There have been top level resignations at both the Metropolitan Police and News International. But what about the CPS?
I just asked ex-Metropolitan Police Assistant Commissioner:
“Mr Yates, you explained when we started our inquiry in September that CPS advice had constrained the Met’s investigation. Indeed, as late as July 2009 – and you said just now that one of the things you did then was check the CPS advice, although I believe that you told us before you did not seek new advice from them yourself – they told our sister DCMS committee at that time that the law meant:
‘To prove the criminal offence of interception the prosecution must prove that the actual message was intercepted prior to it being accessed by the recipient’
In light of that, do you think that there has been a fair allocation of blame between the police and the CPS?”
Mr Yates replied (from memory):
“No, I don’t … I feel as if I have been hitting my head against the proverbial brick wall trying to get this point across … anyone who doesn’t think that a police investigation is framed by the legal advice isn’t living in the real world.”
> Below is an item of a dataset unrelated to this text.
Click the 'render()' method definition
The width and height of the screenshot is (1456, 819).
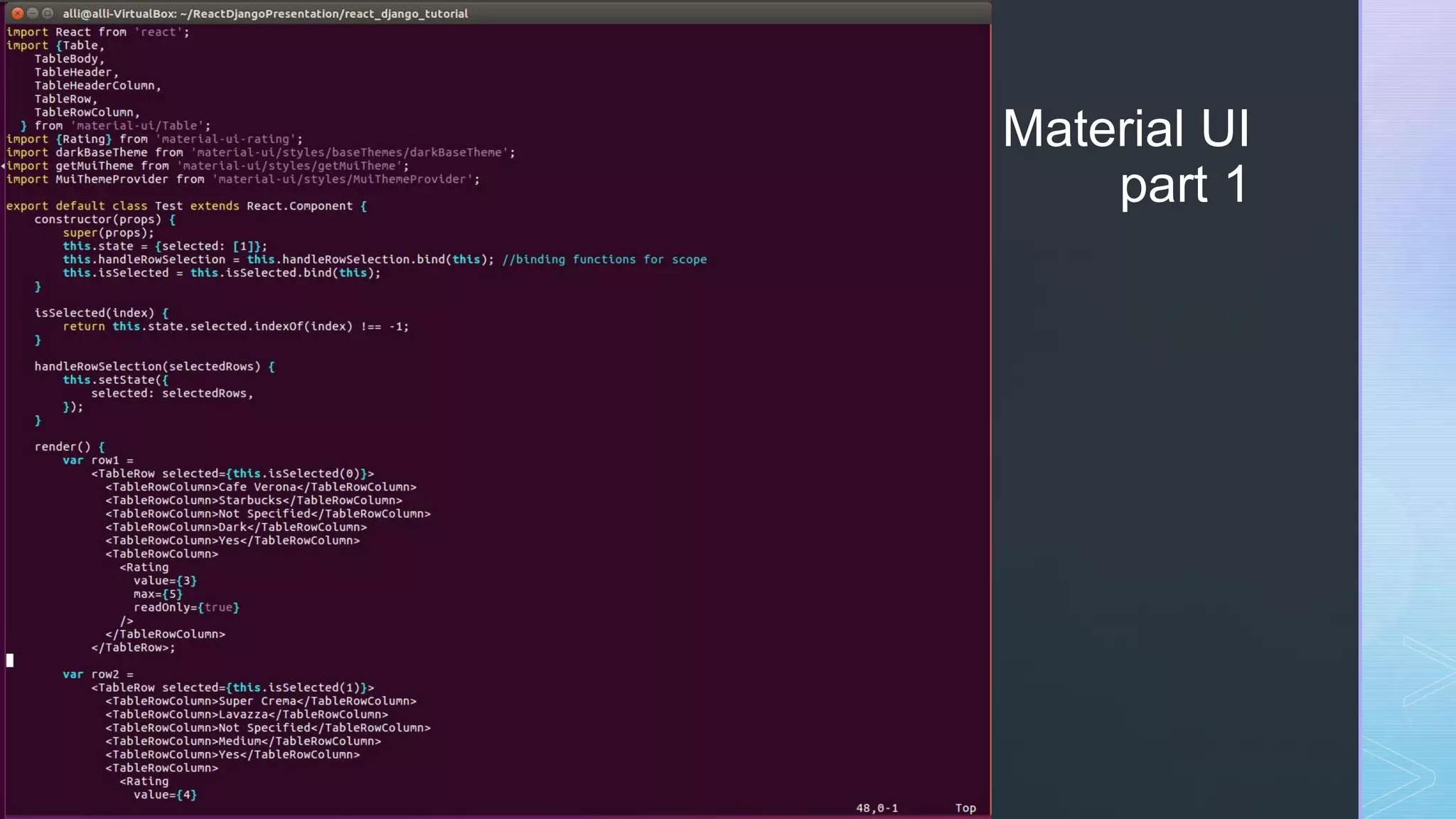63,446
In my view the CPS legal advice, e.g. as stated above, was simply wrong. They seem to have just completely ignored section 2(7) of the Regulation of Investigatory Powers Act which clearly provides:
“the times while a communication is being transmitted … include any time when the system … is used for it in a manner that enables the intended recipient to collect it or otherwise have access to it” (my emphasis).
We are about to question the current and previous Director of Public Prosecutions. Will either of them take responsibility for the failings of the CPS in the way John Yates and Sir Paul Stephenson have at the Met?




Well done! I admire your tenacity and ability to ask awkward questions.